This page summarizes a small experiment originally posted on Reddit: “Observed a sharp epoch-wise double descent in a small MNIST MLP, associated with overfitting the augmented training data” .
We train a simple 3-layer MLP on MNIST using standard “good practice” tricks: light affine augmentation, label smoothing, learning-rate warmup, etc. The model is trained for 100 epochs, with augmentation applied on each batch (small random rotations, translations, and rescalings).
The interesting behavior: the model reaches its best test accuracy fairly early, then the test accuracy declines for a while, even though training accuracy continues to improve. This is a clear example of epoch-wise Double Descent.
The left panel shows the training loss; the right panel shows training vs test accuracy. Test accuracy (orange) rises to a local maximum, dips, then rises again. The augmented training accuracy (blue) climbs, then collapses, even though the model never reaches 100% accuracy on the augmented data (as expected).
To understand what was happening, we used WeightWatcher to analyze the layer weight matrices over the course of training. For each epoch, we computed the HTSR / WeightWatcher power-law layer quality metric α for each layer.

■ **SOURCE DATA**:
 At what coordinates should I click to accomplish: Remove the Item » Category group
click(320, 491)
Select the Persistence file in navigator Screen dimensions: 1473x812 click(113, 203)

■ **SET PROBLEM**:
Answer these questions about the page excerpt on epoch-wise double descent in an MNIST MLP:
1. For how many epochs was the model trained?
2. What tool was used to analyze the layer weight matrices during training?
3. What does the left panel show?

■ **SOLUTION**:
1. 100 epochs.
2. WeightWatcher.
3. The training loss.